X_keep.drop(cols_to_drop, axis=1, inplace=True)
X_train, X_valid = train_test_split(X_keep, test_size=0.2, random_state=42)
model = RandomForestClassifier(
    n_estimators=best_params["n_estimators"],
    min_samples_leaf=best_params["min_samples_leaf"],
    max_features=best_params["max_features"],
    n_jobs=-1,
    oob_score=True,
    random_state=42,
)

model.fit(X_train, y_train)
print_scores(model)
Accuracy on train: 0.817
ROC AUC on train: 0.873
Accuracy on valid: 0.804
ROC AUC on valid: 0.864
OOB accuracy: 0.798
feature_importance = rf_feature_importance(model, X_keep)
plot_feature_importance(feature_importance)
plt.show()

Feature engineering and our final model

One thing we consistently see in our feature importance is the role of the tenure attribute. One way to gain a deeper insight into this attribute is to consider converting it to a categorical variable. Continuous data is often discretised or separated into "bins" for analysis. This is typically done when you want to group people into discrete age buckets or in the case of our data, discrete tenure buckets. Let's have a look at the distribution of tenure values to get an idea about how to discretise the data:

sns.distplot(X_keep["tenure"], kde=False)
plt.show()

From the plot, we could reasonably divide the tenure values into bins of 0 to 6, 7 to 20, 21 to 40, 41 to 60, and finally 61 and over. To do so we use the cut function from pandas:

bins = [0, 6, 20, 40, 60, 100]
group_names = ["<=6", "7-20", "21-40", "41-60", "60+"]
X_keep["tenure_categories"] = pd.cut(
    X_keep["tenure"], bins, labels=group_names, include_lowest=True
)

Note that the object pandas returns is also a special Categorical object. We can also examine the value counts:

X_keep["tenure_categories"].value_counts()
<=6      1481
21-40    1408
60+      1407
7-20     1397
41-60    1350
Name: tenure_categories, dtype: int64

Finally let's drop the tenure column since it's redundant:

X_keep.drop(["tenure"], axis=1, inplace=True)

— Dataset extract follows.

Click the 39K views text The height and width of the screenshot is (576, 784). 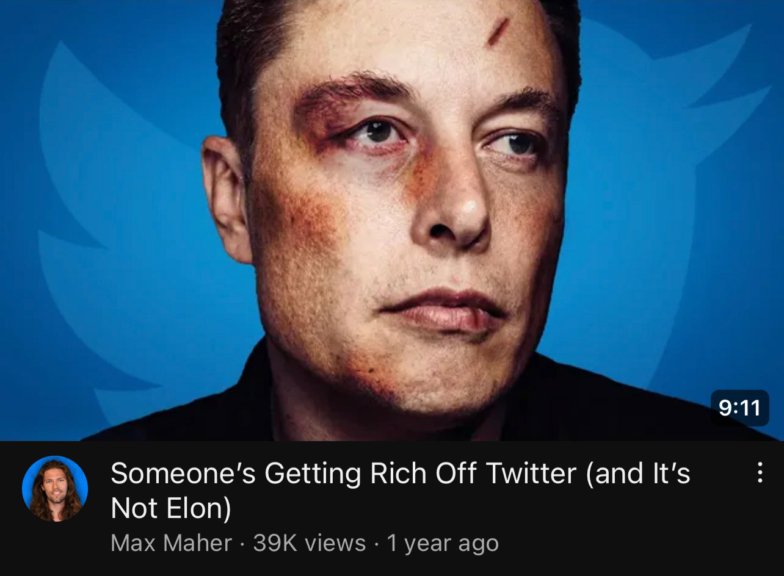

Since tenure_cats is a string, we also need to one-hot encode it like the rest of our features:

X_keep = pd.get_dummies(X_keep)

Finally we train our model:

X_train, X_valid = train_test_split(X_keep, test_size=0.2, random_state=42)

model = RandomForestClassifier(
    n_estimators=1000,
    min_samples_leaf=best_params["min_samples_leaf"],
    max_features=best_params["max_features"],
    n_jobs=-1,
    oob_score=True,
    random_state=42,
)
model.fit(X_train, y_train)
print_scores(model)
Accuracy on train: 0.815
ROC AUC on train: 0.866
Accuracy on valid: 0.805
ROC AUC on valid: 0.861
OOB accuracy: 0.799

Although categorising the tenure feature did not boost performance, it does help considerably with the interpretation:

feature_importance = rf_feature_importance(model, X_keep)
plot_feature_importance(feature_importance)
plt.show()

From the plot we can see that the following 3 features are the most important indicators of churn:

  • Customers with month to month contracts
  • Customers who have been with the Telco for less than 6 months
  • Customers who do not have tech support

From our analysis we could advise the client to focus on customers with these subscriptions and thereby minimise the risk that they churn.

Let's wrap up by plotting the confusion matrix of our final model:

plot_confusion_matrix(
    model,
    X_valid,
    y_valid,
    display_labels=class_names,
    cmap=plt.cm.Blues,
    normalize="true",
)
plt.grid(None)

From this figure we can conclude that:

  • If our model predicts that a customer will churn, then we can expect it to be correct 51% of the time (true positive)
  • If our model predict that a customer will not churn, the we can expect the prediction to be correct 91% of the time (true negative)

Exercise

Use the techniques in this lesson to solve Kaggle's famous Titanic Challenge. As in the housing challenge from lesson 6, the goal is not to build a perfect model, but to get familiar with building models on new datasets.